> _WHAT TO WORK ON_: Copy exactly. Include the line containing "Click the red X uninstall device icon", every line after it, and the last line below, but no pictures.

RECORDS FOR THE TASK below:

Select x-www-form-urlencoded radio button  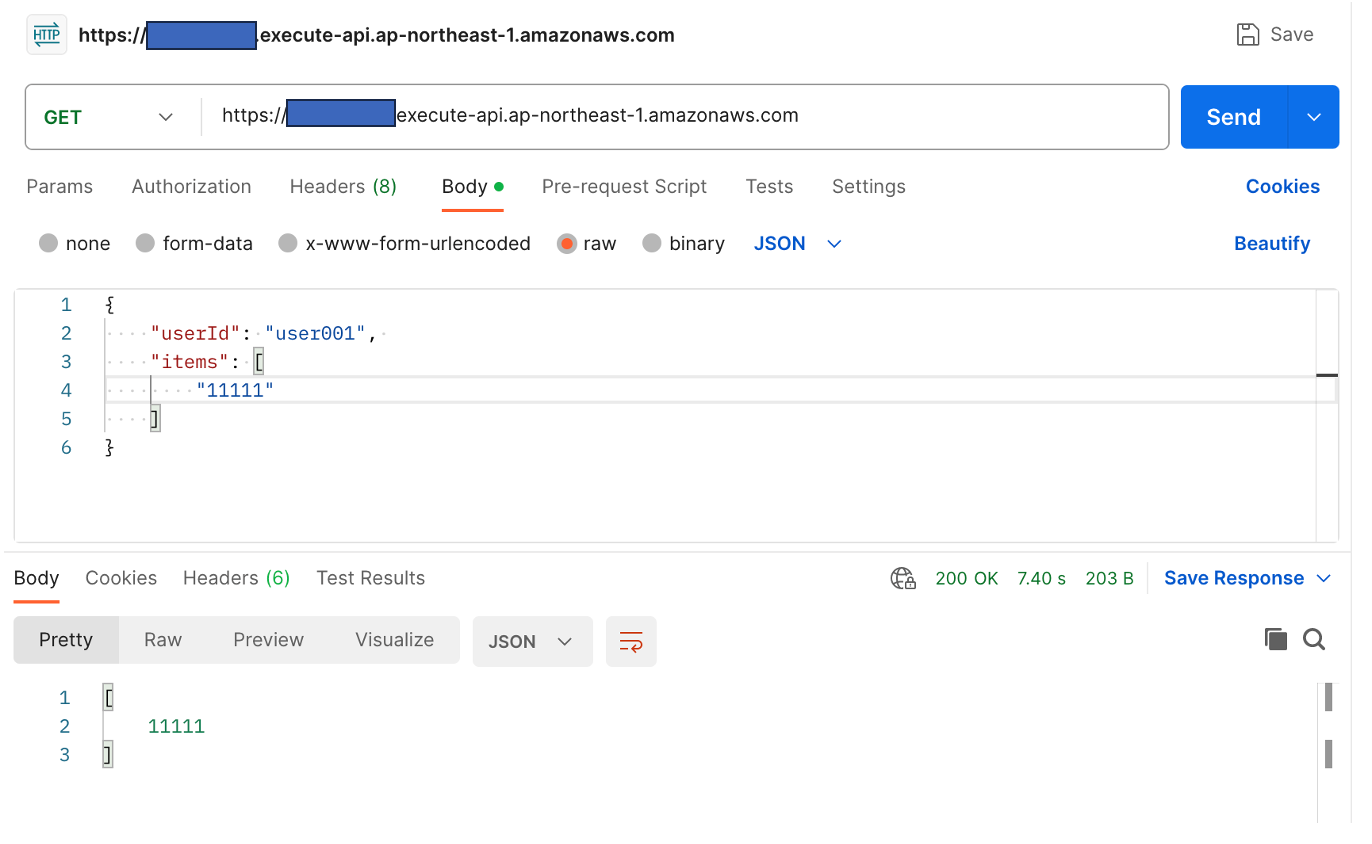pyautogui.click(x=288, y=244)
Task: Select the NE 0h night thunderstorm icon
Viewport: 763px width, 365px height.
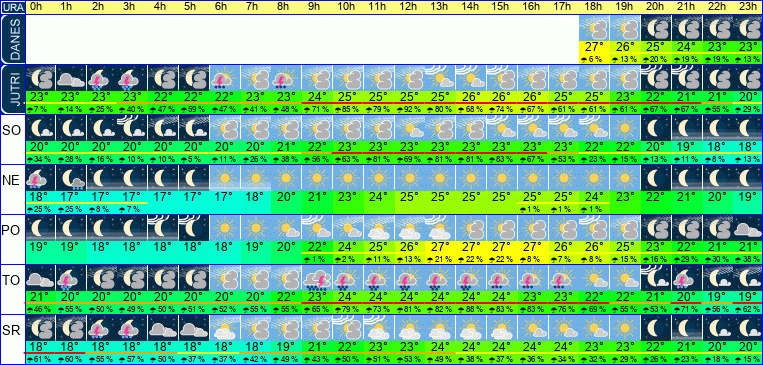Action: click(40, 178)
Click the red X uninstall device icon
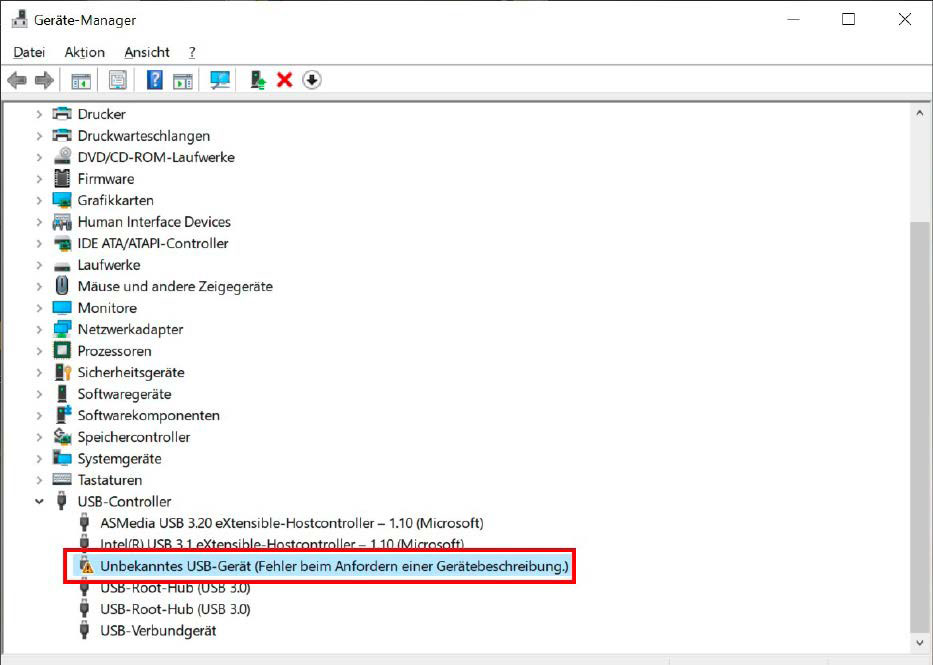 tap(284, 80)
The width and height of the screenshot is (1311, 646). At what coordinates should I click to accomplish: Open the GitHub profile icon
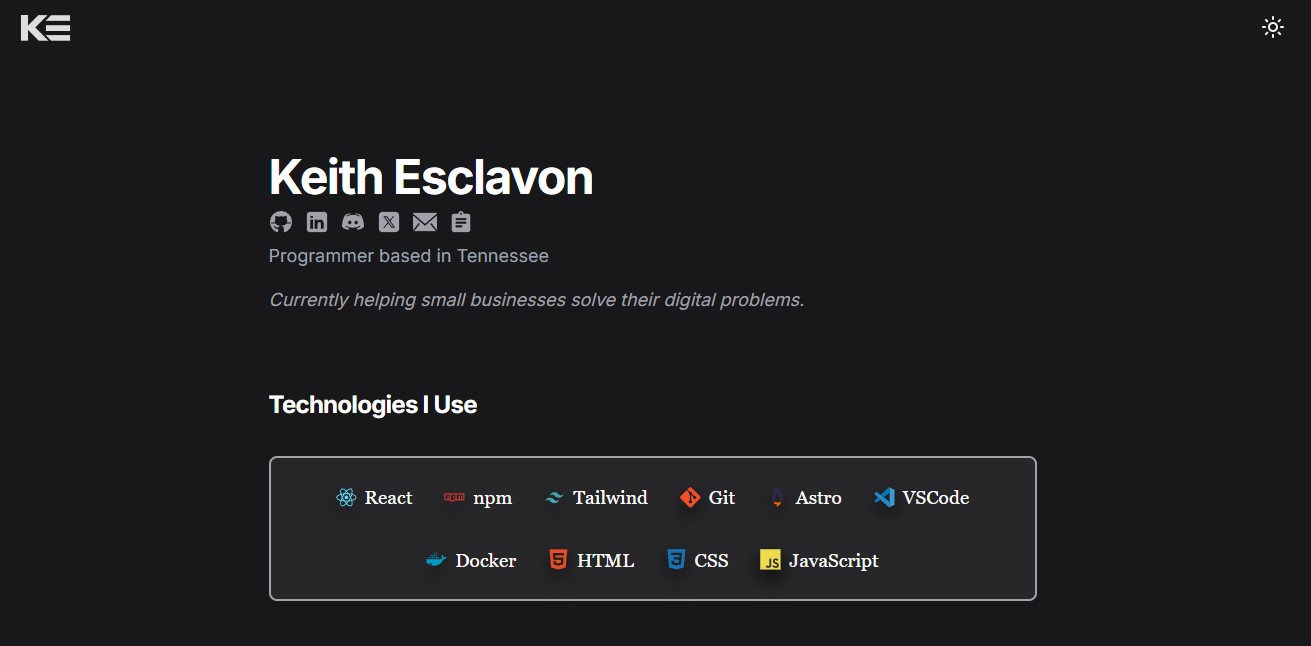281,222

End of RECORDS FOR THE TASK.

> _ANSWER FOR THE TASK_:
Click the red X uninstall device icon
 tap(284, 80)
The width and height of the screenshot is (1311, 646). At what coordinates should I click to accomplish: Open the GitHub profile icon
281,222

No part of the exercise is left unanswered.